Canvassing in 2018 is a whole new world compared to canvassing last cycle. Door knockers can now show videos at the door, they can engage with people on social media, they can take donations from enthusiastic voters, and in many states, they can even register voters at the door. A smart door-knocking strategy is like a smart digital strategy — it’s data-driven, strategic, and constantly being tested.
With more than $646 million already raised for congressional candidates, campaigns need to decide quickly where to spend their money to best ensure a win. It may seem tempting in the digital age to spend that money on TV and online campaigns, but door-to-door outreach is still the only way to engage sporadic voters and ensure that a campaign message reaches the 51 percent.

Work item A: From the canvassing passage, reproduce word for word the stretch that begins at the words "Canvassing in 2018" and stops after "the 51 percent.".
Work item B: According to the canvassing passage, how much money had already been raised for congressional candidates?
Work item C: Render this sentence from the canvassing passage in Spanish: "A smart door-knocking strategy is like a smart digital strategy — it’s data-driven, strategic, and constantly being tested."

Supplied material:
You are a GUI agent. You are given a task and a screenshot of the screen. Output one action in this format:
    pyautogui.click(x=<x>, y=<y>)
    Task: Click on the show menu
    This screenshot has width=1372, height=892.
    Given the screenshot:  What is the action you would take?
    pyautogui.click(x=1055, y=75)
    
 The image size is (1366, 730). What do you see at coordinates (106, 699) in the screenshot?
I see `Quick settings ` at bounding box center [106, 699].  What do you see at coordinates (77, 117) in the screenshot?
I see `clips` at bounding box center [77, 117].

Your solution A:
Canvassing in 2018 is a whole new world compared to canvassing last cycle. Door knockers can now show videos at the door, they can engage with people on social media, they can take donations from enthusiastic voters, and in many states, they can even register voters at the door. A smart door-knocking strategy is like a smart digital strategy — it’s data-driven, strategic, and constantly being tested.
With more than $646 million already raised for congressional candidates, campaigns need to decide quickly where to spend their money to best ensure a win. It may seem tempting in the digital age to spend that money on TV and online campaigns, but door-to-door outreach is still the only way to engage sporadic voters and ensure that a campaign message reaches the 51 percent.

Your solution B: More than $646 million.

Your solution C: Una estrategia inteligente de puerta a puerta es como una estrategia digital inteligente: se basa en datos, es estratégica y se pone a prueba constantemente.